Even fewer companies provide more than this, but at Capshare, we generally provide high-level waterfall and valuation information to our employees.

Waterfall Information

The term “waterfall” refers to the way value gets distributed to all of the various shareholders of a company. An employee’s ownership percentage multiplied by the company’s total value often provides an incorrect estimate of the value of the employee’s shares. This happens because some securities on the cap table have have liquidation preference rights. This means they receive cash before anyone else, which complicates the calculation of value for other shareholders on the cap table .

Helping employees understand what their shares might be worth in different scenarios involves helping them to understand the company’s waterfall. Waterfall analysis can get tricky, but you can read my article in Forbes or a similar article by my co-founder that provide additional details.

Valuation Information

These days, most companies are required to obtain a 409a valuation if they want to issue stock options. Some may debate the accuracy of these valuations, but they at least provide a method-based estimate of value. Furthermore, since they take into account liquidation preferences and other rights, the estimated value per common share is often more reliable than the per share price from the most recent round.

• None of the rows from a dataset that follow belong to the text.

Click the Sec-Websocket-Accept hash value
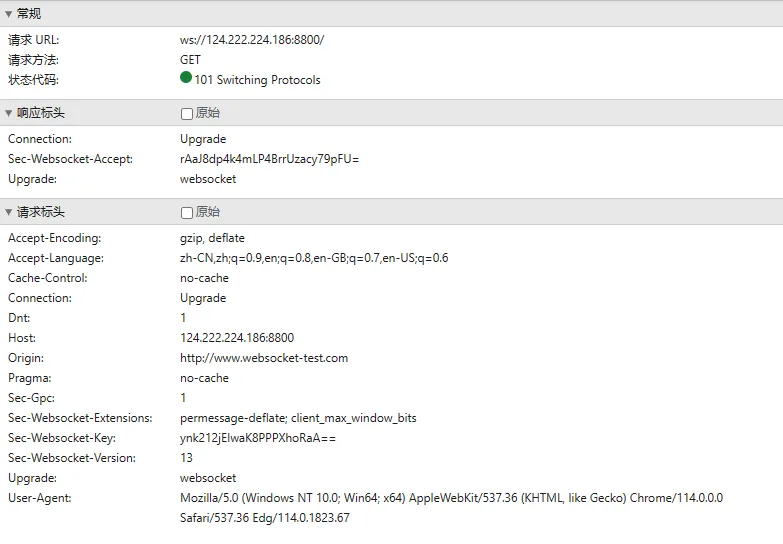 [269, 159]
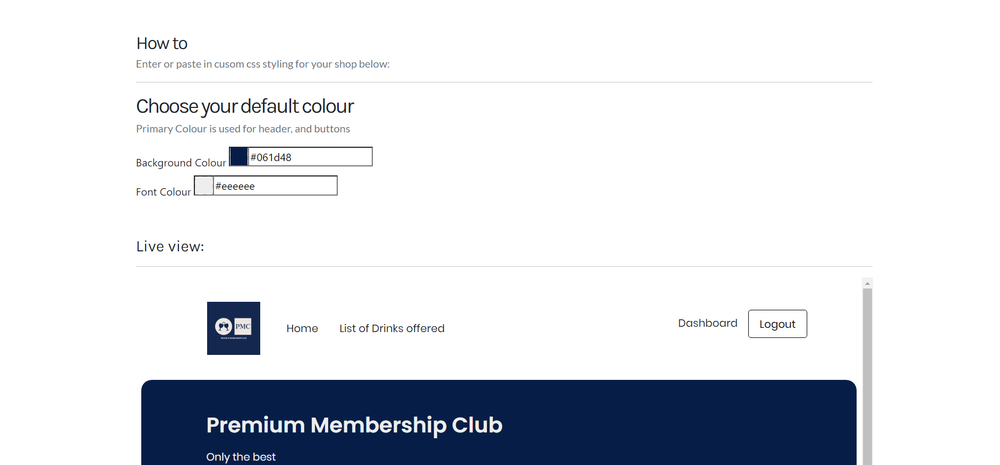Image resolution: width=1000 pixels, height=465 pixels.
Task: Click the live view vertical scrollbar thumb
Action: [x=867, y=376]
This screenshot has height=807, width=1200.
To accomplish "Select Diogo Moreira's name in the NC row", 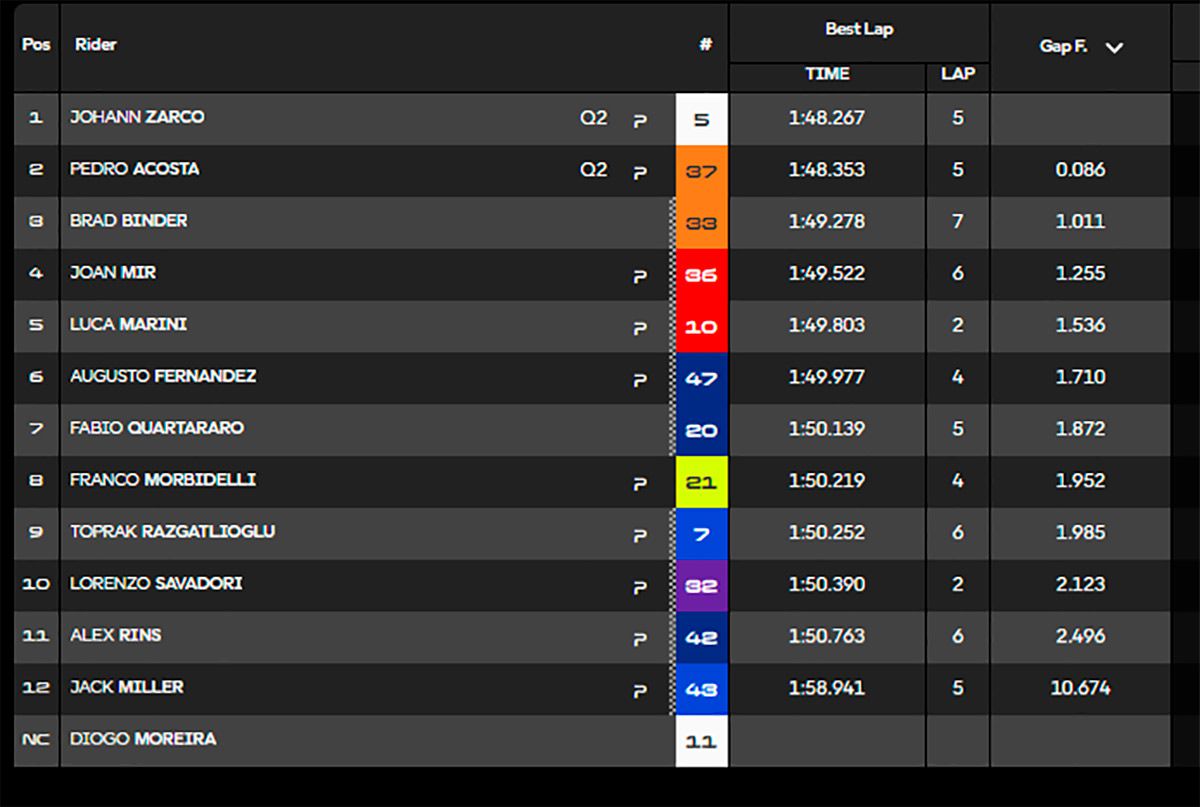I will click(x=143, y=739).
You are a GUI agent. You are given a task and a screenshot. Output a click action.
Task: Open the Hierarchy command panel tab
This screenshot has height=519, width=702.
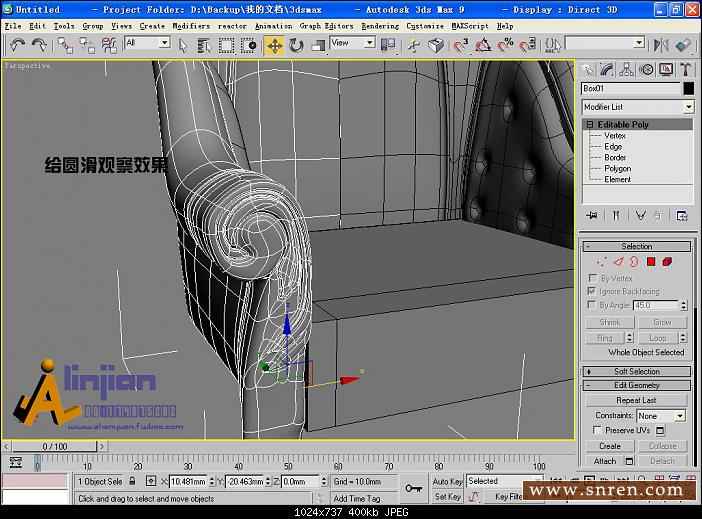(628, 69)
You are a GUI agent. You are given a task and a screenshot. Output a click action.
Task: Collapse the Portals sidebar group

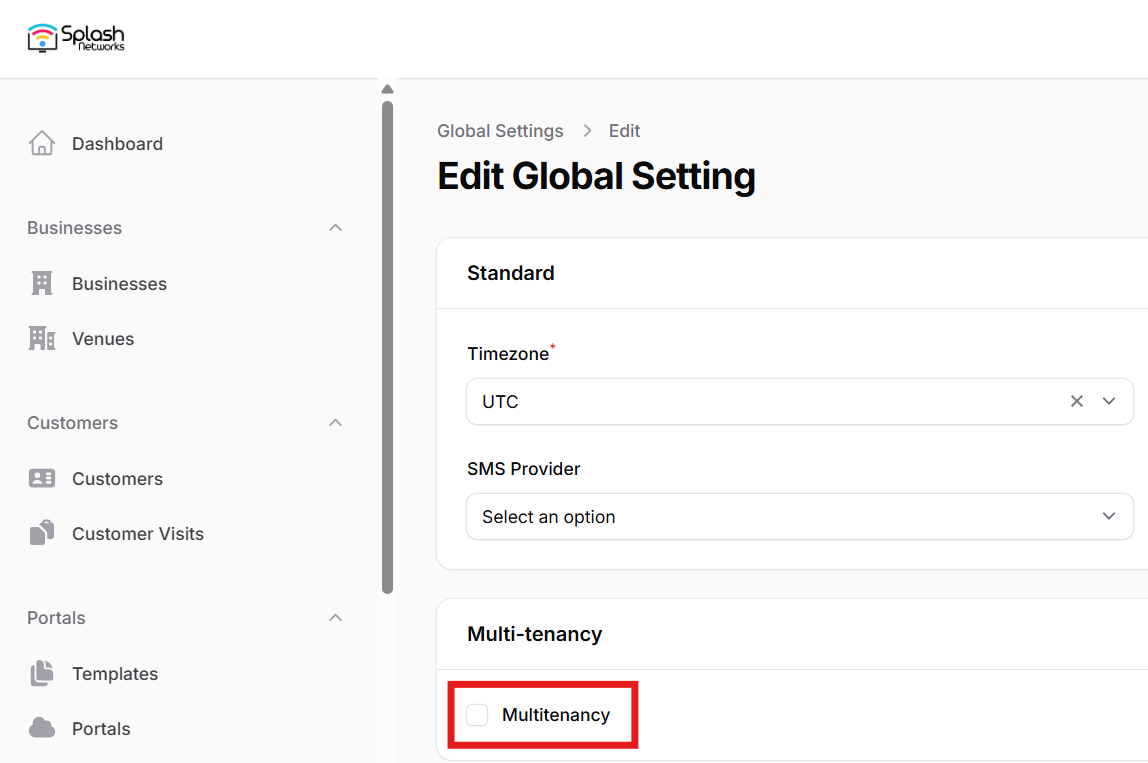(x=336, y=618)
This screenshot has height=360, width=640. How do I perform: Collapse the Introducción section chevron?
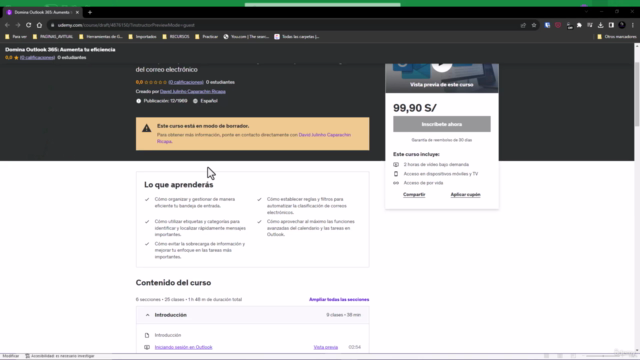click(147, 315)
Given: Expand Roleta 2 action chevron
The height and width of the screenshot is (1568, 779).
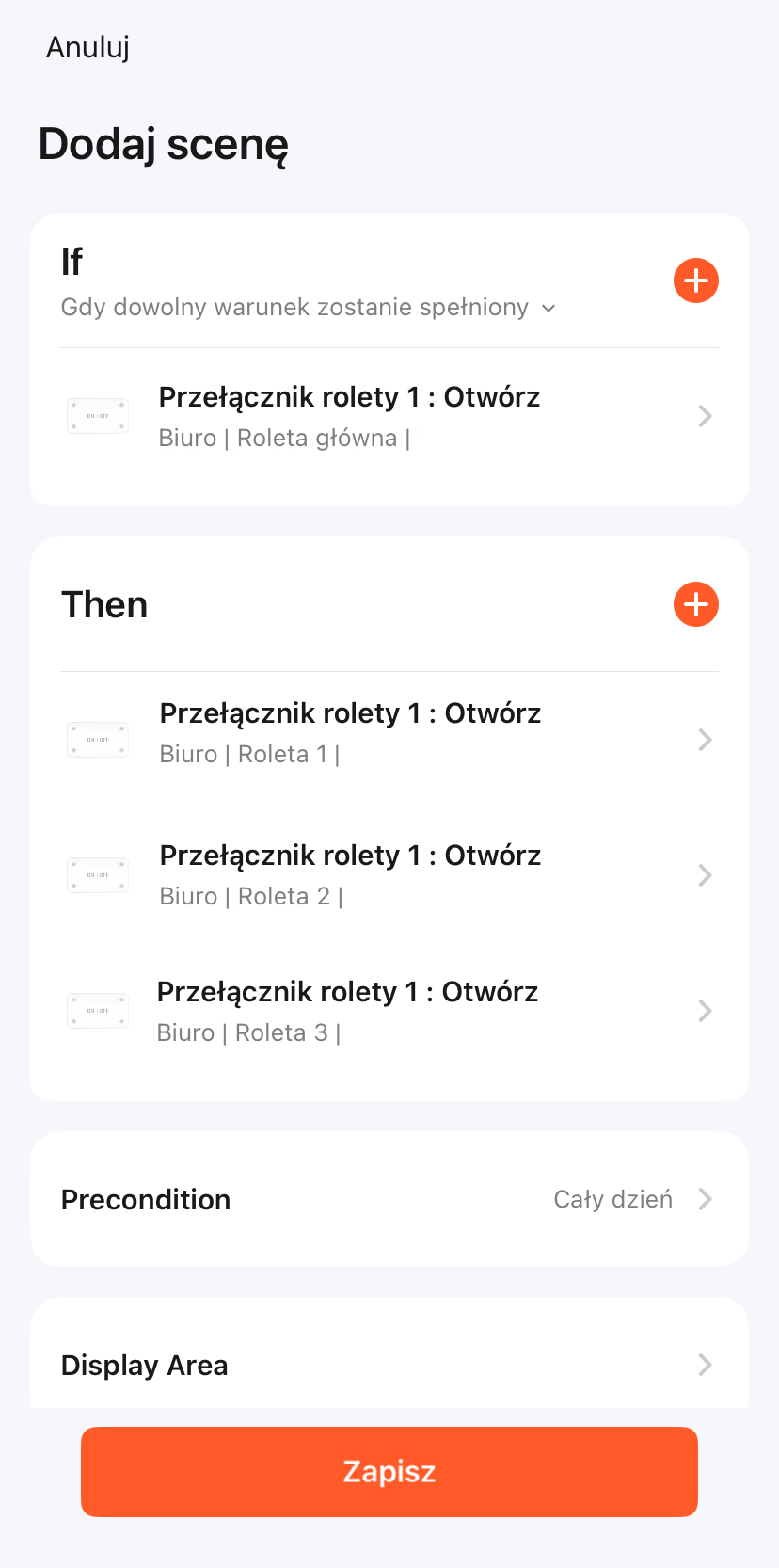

At any rate, you can provide this information to employees with the caveat that the results are purely theoretical and should not be used as any sort of investment advice. At Capshare, we often provide valuation data to employees with these types of disclaimers. The information we selectively share includes the following:

  1. Valuation ratios for our industry
  2. Pre- and post-money valuations from rounds we have raised
  3. 409a valuation information

Risks of Transparency

Unlike public companies, private companies are not legally required to reveal equity and valuation data in a broad and systematic way. In fact, most private companies are fiercely protective of the key information necessary to estimating the company’s value.

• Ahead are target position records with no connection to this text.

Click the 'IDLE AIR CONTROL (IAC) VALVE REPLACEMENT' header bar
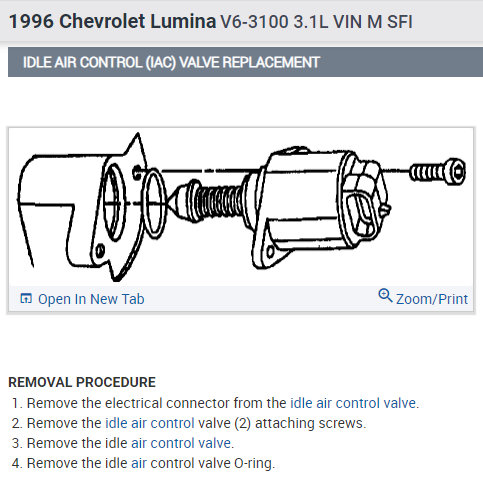 tap(245, 62)
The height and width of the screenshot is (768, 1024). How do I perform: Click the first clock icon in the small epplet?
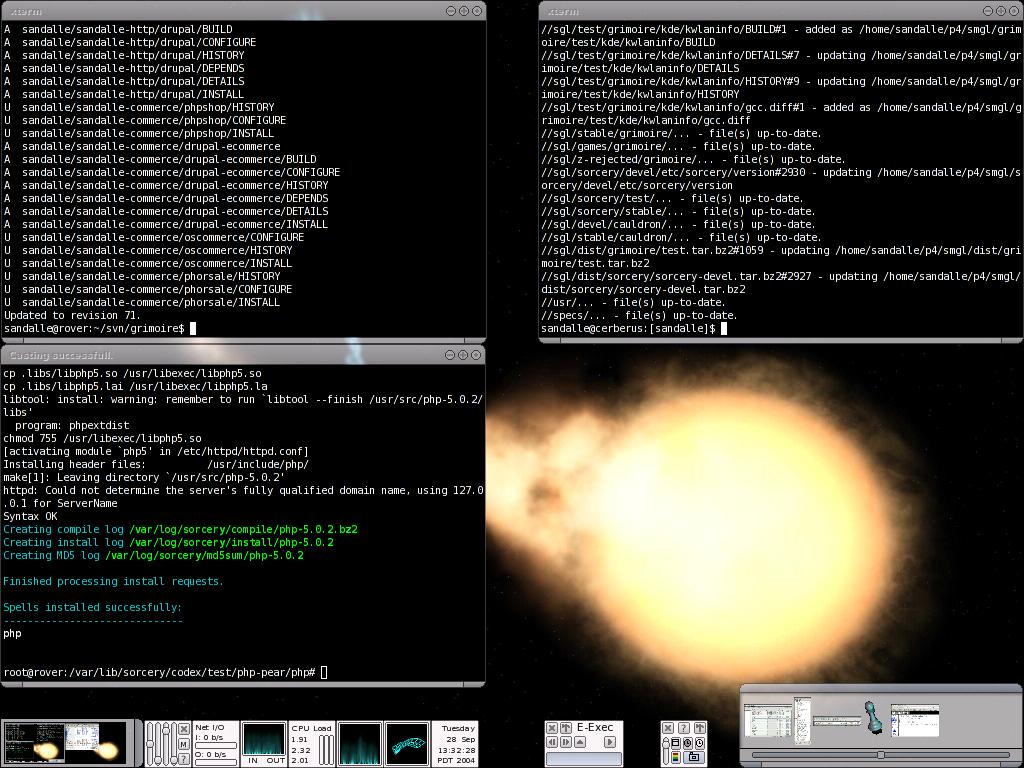[688, 743]

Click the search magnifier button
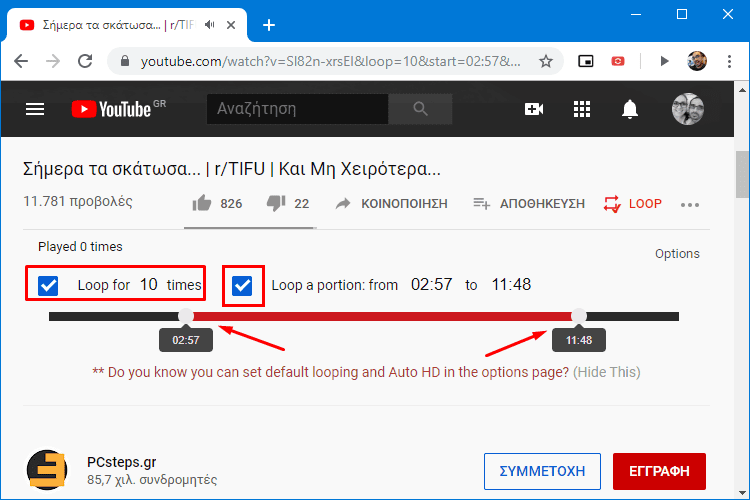(x=420, y=109)
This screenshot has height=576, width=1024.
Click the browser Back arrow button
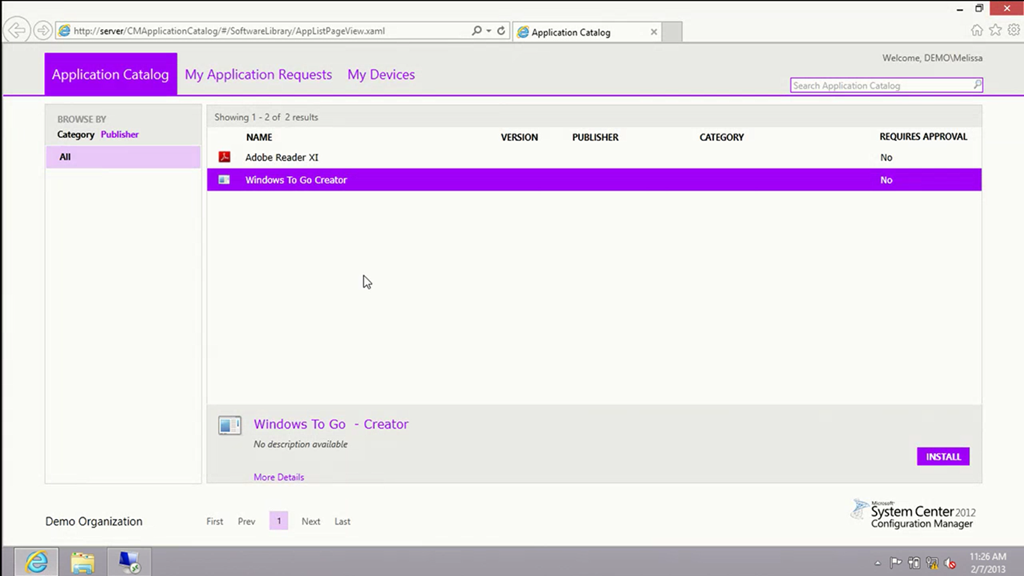click(x=17, y=31)
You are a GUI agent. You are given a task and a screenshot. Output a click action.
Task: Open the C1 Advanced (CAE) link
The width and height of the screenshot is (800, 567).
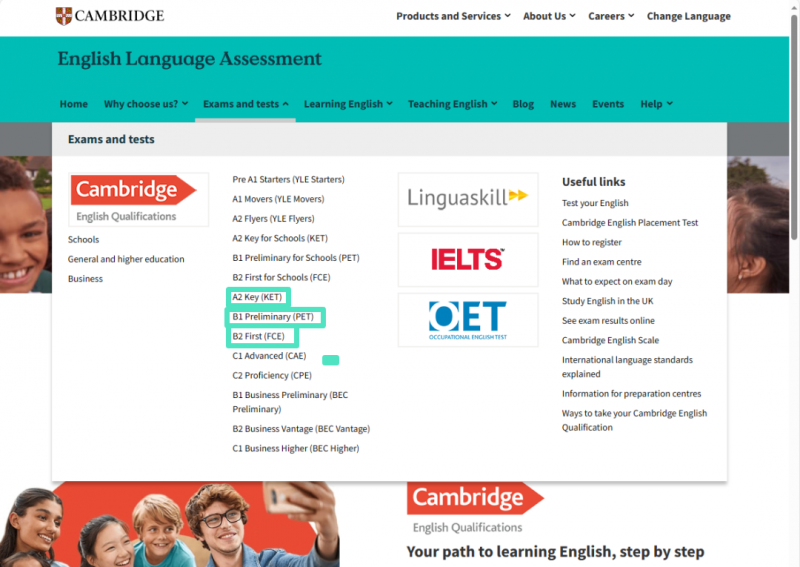tap(269, 356)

Some people assume that private companies do not share information simply because they don’t have to. In reality, sharing detailed equity and valuation information with employees poses significant risks.  These risks include:

  1. Possibly creating false (positive or negative) expectations among employees
  2. Incurring liability because an employee makes a bad decision based on the information provided (sells shares too early, doesn’t exercise shares, etc.)
  3. Leaking sensitive data out of the company (and possibility to competitors)
  4. Indirectly facilitating unauthorized buying and selling of the company’s shares

Benefits of Transparency

Despite the risks, transparency also offers some pretty compelling benefits:

  1. Building trust and confidence with your employees
  2. Giving your employees a real sense of the potential value of their shares
  3. Helping employees understand what drives increases in your company’s valuation
  4. Motivating employees to create more value
  5. Creating a culture of openness and honesty throughout the whole startup

The overall goal of cap table transparency is to help employees feel more valued and respected. Startups have been known to abuse equity compensation by throwing up smoke and mirrors to woo potential hires. By helping employees better understand the potential value and the mechanics of their option grants, everybody feels more secure.

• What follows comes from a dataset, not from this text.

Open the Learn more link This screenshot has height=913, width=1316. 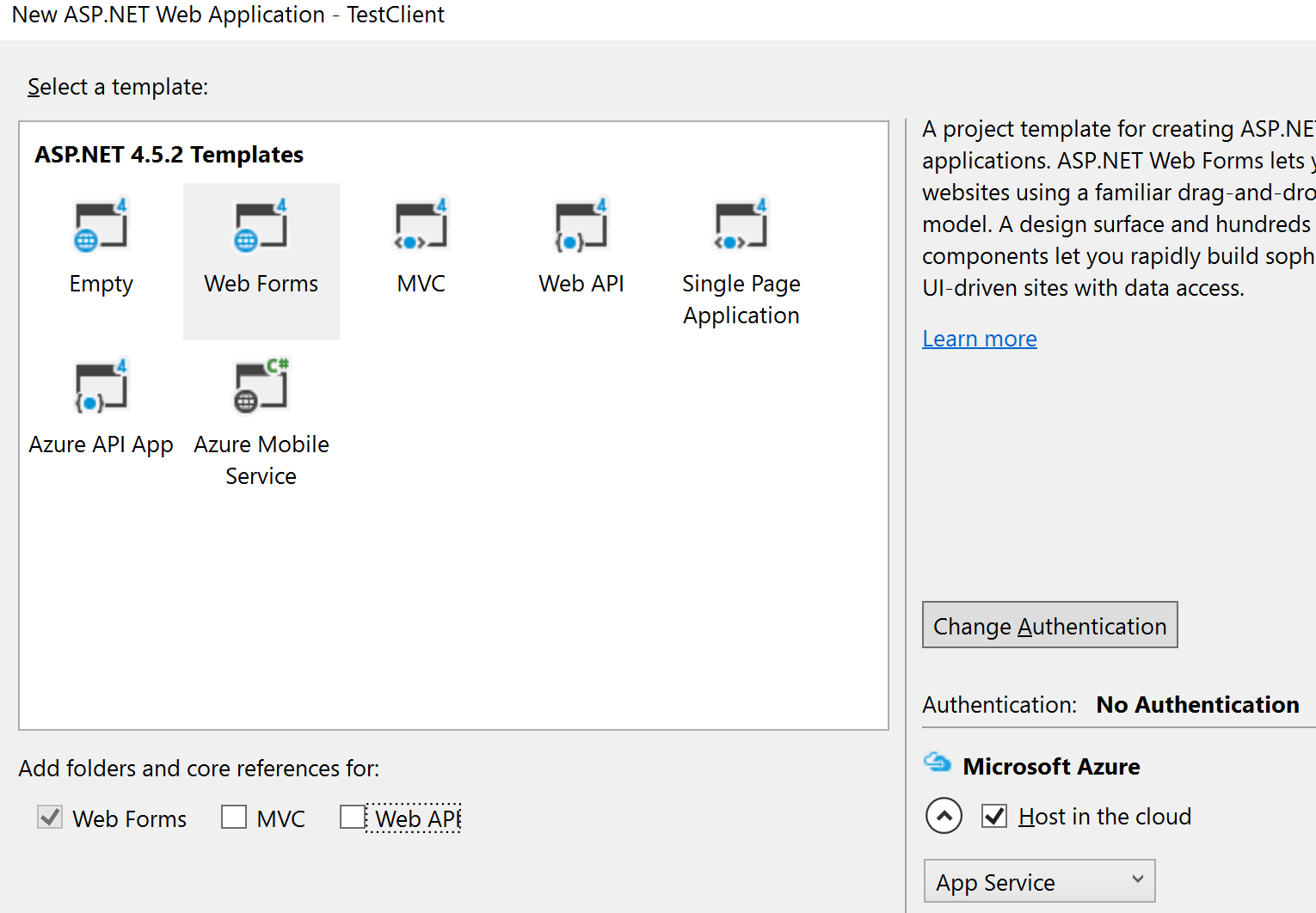coord(979,339)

This can prove to be a great strategy even if the company goes through hard times. You’re likely to receive greater loyalty from employees who feel like they’ve been treated with fairness and honesty. If everyone understands the risks and benefits up front, you will encounter less resentment and mismatched expectations down the road.

Conclusion

In the end, we can’t tell you what level of transparency will work best for your startup. Because Capshare is so small, it is relatively easy for us to embrace a high degree of openness. Among the thousands of clients we have, we have concluded that sharing a few key pieces of equity information (Level 2 or 3 on the chart above) can allow many startups to get most of the benefits of cap table transparency without many risks.